Yapılacak işler:
1) Yapanlar, bakanlar ve yıkanlar konulu yazıya dayanarak şu soruları cevaplayın:
(a) Üç karakter tipinden oluşan yapı neleri temsil eder?
(b) KOBİ'lerde yapanlar çoğunlukla hangi roldedir?
(c) Kaynak azaldığında yapanlar neye odaklanır?
2) Yapanlar, bakanlar ve yıkanlar konulu yazıda yapanların bıraktığı izin neden kalıcı olduğunu, yazının verdiği gerekçeye dayanarak bir ila üç cümleyle açıklayın.

Verilen metin:

=-=-=-=-=

Yapanlar, Bakanlar, Yıkanlar

Bir Organizasyonun Kaderini Belirleyen Üç Farklı Karakter Tipi

Her iş ortamında, her toplum yapısında ve her tarihi süreçte üç temel karakter tipi öne çıkar: yapanlar, bakanlar ve yıkanlar. Bu üçlü yapı; üretkenliği, durağanlığı ve yıkıcılığı temsil eder. Başarı hikâyeleri, bu karakterlerin hangi oranda ve hangi rolde sahne aldığıyla şekillenir. Ve ne yazık ki çoğu zaman, görünmeyen bu karakter farklılıkları, şirketlerin kaderini sessizce belirler. Bu yazıda bu üç karakterin iş hayatındaki yansımalarını derinlemesine analiz ediyoruz.

Yapanlar

Her organizasyonun bel kemiğidir. Onlar fikirle yola çıkar, risk alır, belirsizlikte adım atar ve sistemi kurarlar. Henüz ortada bir yapı yokken onlar inşa etmeye başlar. Herkes neden olmayacağını tartışırken, onlar nasıl yapılacağını düşünür. Zihinsel yapıları çözüm odaklıdır; sorun gördüklerinde geri çekilmek yerine inisiyatif alırlar. Konfor alanını terk etmekten çekinmezler, çünkü güvenlikten çok ilerlemeyi önemserler. Girişim dünyasında MVP’yi (minimum uygulanabilir ürün) çıkaran, ilk müşteriyle konuşan, kod yazıp sunum yapan, yani her detayı omuzlayanlar onlardır. Kurumsal yapılarda, yeni ürün geliştiren, dijitalleşmeyi başlatan ya da iş süreçlerini yeniden yapılandıran kişiler genellikle yapan karakterdir. KOBİ’lerde ise, çoğunlukla kurucunun vizyonunu taşıyan sağ kol rolündedirler; satın alma, satış, lojistik ve müşteri ilişkileri gibi farklı alanlarda çok yönlü sorumluluk üstlenirler.

Kriz anı, yapan karakterin asıl gücünü ortaya çıkarır. Diğerleri şok hâlindeyken, onlar çözüm arar. Suçlu değil, yol haritası bulmaya çalışırlar. Kaynak azaldığında, ne eksik olduğuna değil, kalanla ne yapılabileceğine odaklanırlar. Yönetimin sustuğu anlarda ekipleri motive eder, yön bulur. Başarıya ulaştıklarında ise durmazlar. Onlar için başarı bir sonuç değil, yeni başlangıçların ilhamıdır. Gururlanırlar ama kibirlenmezler. Takdir edilseler de gösterişten kaçınırlar. Bu yüzden bıraktıkları iz kalıcıdır. Çünkü amaçları övgü değil, üretimdir.

=-=-=-=-=

Gösterilen bilgiler:
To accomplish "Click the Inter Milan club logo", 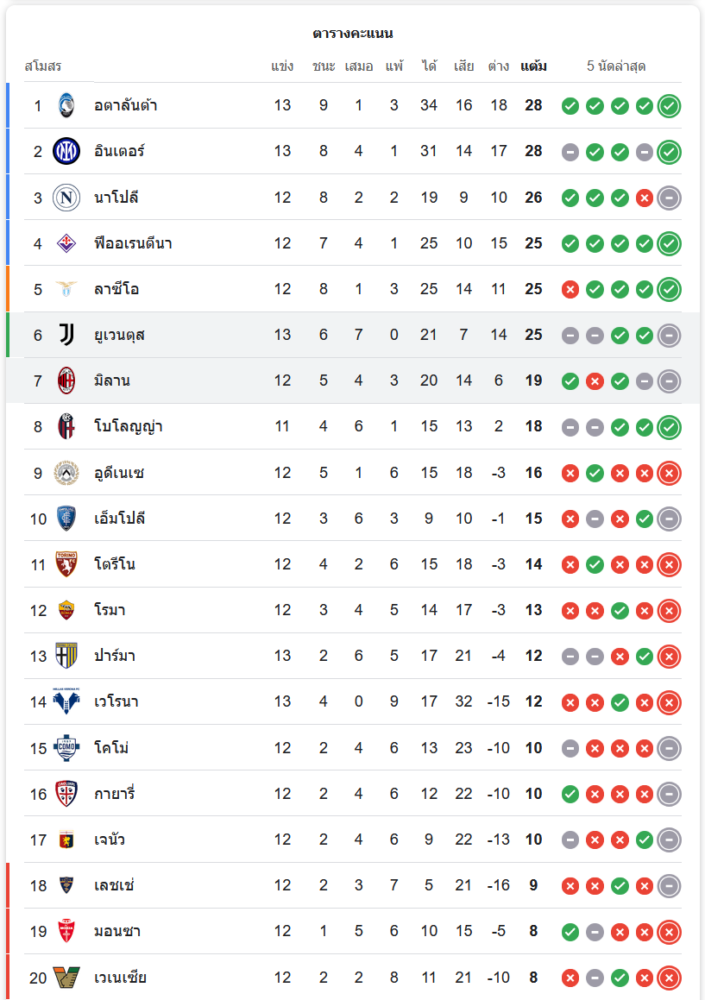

=-=-=-=-=

Doğru cevaplar:
1)
(a) Üretkenliği, durağanlığı ve yıkıcılığı.
(b) Kurucunun vizyonunu taşıyan sağ kol rolündedirler.
(c) Ne eksik olduğuna değil, kalanla ne yapılabileceğine.

2) Yapanlar takdir edilseler de gösterişten kaçınırlar. Bıraktıkları iz bu yüzden kalıcıdır, çünkü amaçları övgü değil, üretimdir.